So most people generally buy on emotion and justify the decision with reason and logic. And I have quite a bit to say about making sure we also include the “logic” part in our copy, to help our reader justify the purchase. Not only to themselves, but to their friends and family who might ask why they bought it.
And I also have a bit to say about clarity of message, and staying focused on only one big idea per piece.
But the read-O-meter is telling me this post is already getting a bit long.
Also, one of my dogs just came into the room, and now he’s looking at me with those big brown soulful eyes as if to say “Hey man, dinner is late… Don’t you love me anymore?”

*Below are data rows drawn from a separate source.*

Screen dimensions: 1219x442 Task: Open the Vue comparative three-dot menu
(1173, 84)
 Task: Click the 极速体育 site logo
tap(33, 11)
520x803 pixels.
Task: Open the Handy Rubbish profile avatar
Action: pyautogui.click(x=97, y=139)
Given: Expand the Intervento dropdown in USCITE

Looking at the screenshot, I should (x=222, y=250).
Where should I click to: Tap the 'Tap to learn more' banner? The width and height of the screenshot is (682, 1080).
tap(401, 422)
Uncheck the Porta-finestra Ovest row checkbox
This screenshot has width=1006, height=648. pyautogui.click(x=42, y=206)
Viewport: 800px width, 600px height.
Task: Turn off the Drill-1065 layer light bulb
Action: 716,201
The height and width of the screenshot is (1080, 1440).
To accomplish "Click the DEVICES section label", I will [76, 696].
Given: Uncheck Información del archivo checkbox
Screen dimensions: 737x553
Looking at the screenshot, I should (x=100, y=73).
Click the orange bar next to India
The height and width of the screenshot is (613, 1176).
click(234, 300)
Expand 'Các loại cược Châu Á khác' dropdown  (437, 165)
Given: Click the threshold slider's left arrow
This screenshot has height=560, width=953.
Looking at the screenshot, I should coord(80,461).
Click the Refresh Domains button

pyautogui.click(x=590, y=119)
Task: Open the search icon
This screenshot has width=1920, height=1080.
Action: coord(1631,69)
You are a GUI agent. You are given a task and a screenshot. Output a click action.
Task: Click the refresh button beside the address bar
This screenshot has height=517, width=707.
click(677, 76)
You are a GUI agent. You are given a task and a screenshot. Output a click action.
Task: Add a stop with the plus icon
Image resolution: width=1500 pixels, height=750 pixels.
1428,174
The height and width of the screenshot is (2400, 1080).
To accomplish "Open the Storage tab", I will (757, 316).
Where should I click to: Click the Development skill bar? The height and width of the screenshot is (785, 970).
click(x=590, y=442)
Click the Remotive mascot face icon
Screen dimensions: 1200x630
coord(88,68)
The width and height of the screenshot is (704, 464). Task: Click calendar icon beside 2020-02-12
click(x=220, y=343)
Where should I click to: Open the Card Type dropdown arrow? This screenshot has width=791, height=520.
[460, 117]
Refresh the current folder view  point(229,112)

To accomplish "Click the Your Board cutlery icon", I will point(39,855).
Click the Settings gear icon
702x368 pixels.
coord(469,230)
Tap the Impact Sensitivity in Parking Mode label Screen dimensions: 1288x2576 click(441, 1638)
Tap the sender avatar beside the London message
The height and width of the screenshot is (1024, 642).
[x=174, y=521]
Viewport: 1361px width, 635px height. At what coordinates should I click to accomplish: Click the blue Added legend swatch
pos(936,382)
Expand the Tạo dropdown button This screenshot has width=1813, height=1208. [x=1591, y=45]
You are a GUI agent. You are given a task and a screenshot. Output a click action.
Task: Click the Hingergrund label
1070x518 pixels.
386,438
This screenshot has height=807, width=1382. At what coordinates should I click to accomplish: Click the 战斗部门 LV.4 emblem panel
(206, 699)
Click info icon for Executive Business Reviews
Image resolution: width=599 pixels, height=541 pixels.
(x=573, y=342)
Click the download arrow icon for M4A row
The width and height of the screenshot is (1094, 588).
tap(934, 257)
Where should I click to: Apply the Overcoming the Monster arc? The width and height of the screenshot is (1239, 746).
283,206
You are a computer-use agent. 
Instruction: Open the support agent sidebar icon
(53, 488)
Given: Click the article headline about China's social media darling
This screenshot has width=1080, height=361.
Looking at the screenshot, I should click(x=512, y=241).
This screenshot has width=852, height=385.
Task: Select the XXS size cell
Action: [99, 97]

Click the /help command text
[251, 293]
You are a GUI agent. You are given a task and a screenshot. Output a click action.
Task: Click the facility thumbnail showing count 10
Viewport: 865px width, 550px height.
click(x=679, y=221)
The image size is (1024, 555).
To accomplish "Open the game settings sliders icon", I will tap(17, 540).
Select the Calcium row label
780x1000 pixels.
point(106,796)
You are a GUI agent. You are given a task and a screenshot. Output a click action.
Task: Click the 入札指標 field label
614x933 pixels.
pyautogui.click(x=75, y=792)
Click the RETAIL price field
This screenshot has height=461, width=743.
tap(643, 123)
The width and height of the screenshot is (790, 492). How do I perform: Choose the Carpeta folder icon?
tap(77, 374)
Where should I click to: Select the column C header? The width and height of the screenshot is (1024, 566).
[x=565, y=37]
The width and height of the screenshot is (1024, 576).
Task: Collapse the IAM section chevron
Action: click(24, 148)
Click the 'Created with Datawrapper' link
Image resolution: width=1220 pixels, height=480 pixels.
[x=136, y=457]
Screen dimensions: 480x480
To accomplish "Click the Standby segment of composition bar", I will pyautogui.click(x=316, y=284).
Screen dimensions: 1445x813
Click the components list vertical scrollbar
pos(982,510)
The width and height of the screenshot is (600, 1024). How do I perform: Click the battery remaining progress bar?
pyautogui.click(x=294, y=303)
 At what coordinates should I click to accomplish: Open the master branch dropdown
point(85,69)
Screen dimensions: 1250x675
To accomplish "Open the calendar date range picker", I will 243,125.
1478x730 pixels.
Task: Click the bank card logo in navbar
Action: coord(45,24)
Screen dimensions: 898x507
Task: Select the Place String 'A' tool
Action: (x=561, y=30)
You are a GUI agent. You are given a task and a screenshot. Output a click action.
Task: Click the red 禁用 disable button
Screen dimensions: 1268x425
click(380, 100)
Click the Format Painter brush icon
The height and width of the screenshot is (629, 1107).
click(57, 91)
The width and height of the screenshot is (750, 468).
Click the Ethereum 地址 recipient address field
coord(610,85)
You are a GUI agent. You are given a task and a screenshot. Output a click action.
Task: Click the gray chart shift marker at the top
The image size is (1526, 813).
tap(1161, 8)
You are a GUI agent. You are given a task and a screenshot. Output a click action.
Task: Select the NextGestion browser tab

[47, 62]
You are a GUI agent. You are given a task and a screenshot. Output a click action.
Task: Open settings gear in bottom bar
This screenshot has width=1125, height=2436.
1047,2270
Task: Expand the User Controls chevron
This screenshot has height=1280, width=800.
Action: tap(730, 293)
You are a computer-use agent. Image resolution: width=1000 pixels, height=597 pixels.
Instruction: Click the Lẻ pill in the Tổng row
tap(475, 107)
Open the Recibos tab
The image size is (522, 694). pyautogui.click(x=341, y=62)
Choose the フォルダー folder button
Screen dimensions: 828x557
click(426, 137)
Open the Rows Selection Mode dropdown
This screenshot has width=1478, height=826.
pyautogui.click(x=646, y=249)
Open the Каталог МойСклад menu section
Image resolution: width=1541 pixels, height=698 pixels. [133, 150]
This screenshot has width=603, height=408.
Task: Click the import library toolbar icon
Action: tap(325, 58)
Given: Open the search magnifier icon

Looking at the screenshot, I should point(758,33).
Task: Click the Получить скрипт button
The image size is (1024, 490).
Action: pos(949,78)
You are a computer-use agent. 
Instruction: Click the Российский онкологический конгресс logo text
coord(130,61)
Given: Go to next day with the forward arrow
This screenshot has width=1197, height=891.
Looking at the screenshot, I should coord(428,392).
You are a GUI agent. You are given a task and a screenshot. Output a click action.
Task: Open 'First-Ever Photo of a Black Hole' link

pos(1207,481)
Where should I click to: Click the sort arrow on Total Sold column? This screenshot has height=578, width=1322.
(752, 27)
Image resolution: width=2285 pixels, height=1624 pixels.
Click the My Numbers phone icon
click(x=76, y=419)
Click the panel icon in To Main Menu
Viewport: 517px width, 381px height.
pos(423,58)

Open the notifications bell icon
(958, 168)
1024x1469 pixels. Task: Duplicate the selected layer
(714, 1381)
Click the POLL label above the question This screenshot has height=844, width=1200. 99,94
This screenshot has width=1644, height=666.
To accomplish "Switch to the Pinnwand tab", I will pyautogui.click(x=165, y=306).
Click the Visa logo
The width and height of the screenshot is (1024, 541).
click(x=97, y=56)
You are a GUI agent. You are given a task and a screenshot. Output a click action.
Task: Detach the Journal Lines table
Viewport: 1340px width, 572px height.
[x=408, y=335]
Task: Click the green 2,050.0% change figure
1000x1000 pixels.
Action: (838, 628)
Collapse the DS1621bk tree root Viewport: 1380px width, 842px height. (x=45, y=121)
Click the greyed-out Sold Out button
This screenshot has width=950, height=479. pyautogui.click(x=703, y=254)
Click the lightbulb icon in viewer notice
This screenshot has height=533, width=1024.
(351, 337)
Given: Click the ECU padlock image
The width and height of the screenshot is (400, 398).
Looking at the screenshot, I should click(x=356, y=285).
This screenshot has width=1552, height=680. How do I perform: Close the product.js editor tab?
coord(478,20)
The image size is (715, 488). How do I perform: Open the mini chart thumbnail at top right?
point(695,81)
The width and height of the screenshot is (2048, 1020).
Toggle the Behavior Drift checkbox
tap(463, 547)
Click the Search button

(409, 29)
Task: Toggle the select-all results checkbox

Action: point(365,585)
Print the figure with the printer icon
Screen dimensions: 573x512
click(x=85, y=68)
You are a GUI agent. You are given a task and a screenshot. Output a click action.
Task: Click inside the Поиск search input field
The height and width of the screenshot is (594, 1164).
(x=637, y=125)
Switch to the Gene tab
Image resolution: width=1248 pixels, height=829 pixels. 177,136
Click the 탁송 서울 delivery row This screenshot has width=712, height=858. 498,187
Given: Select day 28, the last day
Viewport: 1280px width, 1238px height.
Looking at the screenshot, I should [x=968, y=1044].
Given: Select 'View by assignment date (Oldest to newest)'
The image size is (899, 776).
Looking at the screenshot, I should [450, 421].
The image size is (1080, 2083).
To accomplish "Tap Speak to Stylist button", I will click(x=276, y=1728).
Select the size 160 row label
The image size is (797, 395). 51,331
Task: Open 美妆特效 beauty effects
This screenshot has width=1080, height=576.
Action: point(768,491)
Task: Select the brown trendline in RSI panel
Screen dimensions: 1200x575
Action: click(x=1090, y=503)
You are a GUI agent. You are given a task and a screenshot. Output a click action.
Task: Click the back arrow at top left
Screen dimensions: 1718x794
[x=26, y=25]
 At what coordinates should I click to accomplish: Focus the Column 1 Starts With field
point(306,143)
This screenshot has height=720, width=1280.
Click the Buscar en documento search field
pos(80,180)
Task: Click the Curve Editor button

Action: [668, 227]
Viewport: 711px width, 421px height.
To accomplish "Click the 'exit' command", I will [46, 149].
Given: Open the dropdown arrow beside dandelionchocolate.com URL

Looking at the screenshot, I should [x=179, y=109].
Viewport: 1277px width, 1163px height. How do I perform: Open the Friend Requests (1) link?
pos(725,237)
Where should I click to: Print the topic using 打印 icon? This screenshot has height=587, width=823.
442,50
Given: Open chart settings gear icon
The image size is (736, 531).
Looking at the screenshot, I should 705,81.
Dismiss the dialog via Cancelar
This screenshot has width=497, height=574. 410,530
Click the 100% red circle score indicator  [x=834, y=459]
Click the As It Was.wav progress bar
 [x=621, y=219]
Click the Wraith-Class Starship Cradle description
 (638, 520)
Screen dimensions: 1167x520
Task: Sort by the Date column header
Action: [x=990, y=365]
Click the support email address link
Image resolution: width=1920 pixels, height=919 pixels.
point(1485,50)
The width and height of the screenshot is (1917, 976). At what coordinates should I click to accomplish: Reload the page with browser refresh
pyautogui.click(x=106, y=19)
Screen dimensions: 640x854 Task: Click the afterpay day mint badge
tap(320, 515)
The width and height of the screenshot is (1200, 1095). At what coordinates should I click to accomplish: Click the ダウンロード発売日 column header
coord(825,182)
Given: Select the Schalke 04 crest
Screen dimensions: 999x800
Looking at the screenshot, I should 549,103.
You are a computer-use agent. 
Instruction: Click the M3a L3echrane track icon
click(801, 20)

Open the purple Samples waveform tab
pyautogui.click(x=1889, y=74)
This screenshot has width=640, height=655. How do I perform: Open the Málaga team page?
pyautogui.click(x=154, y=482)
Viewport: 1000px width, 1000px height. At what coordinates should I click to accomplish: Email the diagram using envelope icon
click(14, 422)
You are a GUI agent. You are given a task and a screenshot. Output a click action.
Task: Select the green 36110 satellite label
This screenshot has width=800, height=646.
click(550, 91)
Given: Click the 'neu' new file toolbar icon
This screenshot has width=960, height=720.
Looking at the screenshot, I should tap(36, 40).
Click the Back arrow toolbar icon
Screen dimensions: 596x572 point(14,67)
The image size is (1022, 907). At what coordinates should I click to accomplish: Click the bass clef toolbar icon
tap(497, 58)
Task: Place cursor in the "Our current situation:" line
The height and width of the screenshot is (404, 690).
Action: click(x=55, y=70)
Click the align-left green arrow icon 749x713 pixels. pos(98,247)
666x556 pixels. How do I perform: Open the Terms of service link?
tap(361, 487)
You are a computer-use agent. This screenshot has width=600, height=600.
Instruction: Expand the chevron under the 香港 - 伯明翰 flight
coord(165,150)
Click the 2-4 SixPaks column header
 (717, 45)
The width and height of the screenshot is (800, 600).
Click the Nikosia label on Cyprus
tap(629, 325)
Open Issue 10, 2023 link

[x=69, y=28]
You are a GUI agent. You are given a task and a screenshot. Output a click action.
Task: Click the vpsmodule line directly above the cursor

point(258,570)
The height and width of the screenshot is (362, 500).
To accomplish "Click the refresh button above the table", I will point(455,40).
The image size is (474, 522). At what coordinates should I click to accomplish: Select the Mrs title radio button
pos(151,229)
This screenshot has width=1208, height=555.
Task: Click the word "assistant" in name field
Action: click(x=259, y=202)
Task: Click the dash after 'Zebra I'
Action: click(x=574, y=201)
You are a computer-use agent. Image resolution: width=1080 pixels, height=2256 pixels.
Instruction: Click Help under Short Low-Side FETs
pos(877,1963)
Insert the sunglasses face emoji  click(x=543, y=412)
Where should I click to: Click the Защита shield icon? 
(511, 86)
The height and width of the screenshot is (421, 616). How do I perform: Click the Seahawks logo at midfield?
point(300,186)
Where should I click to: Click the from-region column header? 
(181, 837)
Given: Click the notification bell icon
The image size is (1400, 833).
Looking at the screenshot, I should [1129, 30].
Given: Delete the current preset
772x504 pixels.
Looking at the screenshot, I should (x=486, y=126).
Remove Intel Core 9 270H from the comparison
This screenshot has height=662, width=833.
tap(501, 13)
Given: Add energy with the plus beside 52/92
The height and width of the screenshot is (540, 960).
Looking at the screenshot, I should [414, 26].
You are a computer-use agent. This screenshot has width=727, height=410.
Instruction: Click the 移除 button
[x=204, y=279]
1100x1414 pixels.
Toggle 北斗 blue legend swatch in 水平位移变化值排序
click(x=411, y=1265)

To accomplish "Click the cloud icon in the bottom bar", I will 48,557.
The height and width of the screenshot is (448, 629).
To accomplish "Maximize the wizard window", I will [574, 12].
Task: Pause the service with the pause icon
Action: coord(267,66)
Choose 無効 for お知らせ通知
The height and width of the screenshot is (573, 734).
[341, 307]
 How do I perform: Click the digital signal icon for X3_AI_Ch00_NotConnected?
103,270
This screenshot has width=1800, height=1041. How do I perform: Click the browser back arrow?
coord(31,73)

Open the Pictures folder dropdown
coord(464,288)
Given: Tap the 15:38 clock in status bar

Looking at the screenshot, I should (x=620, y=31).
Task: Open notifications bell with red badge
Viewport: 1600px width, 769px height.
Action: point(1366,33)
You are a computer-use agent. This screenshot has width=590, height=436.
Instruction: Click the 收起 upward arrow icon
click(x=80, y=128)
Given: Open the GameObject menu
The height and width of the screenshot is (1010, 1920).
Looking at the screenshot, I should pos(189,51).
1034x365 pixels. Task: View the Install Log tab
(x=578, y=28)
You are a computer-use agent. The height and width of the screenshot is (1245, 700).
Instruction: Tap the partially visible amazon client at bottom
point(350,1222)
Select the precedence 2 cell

(Guilt is a powerful emotion, so I’m gonna end this post here and go feed my dogs)
I want to thank you for sharing these past few minutes with me. And my greatest hope is that somewhere in all of my rambling you manage to find a nugget of value.
Here’s to connecting better with our readers…
All the best,
P.S. I did start writing the second half of this letter before my pooch came in. If you’d like me to finish it, just let me know. If enough people show interest I’ll post it here in the next few days. If not enough interest, then I’ll finish it up and post it somewhere else. No hard feelings.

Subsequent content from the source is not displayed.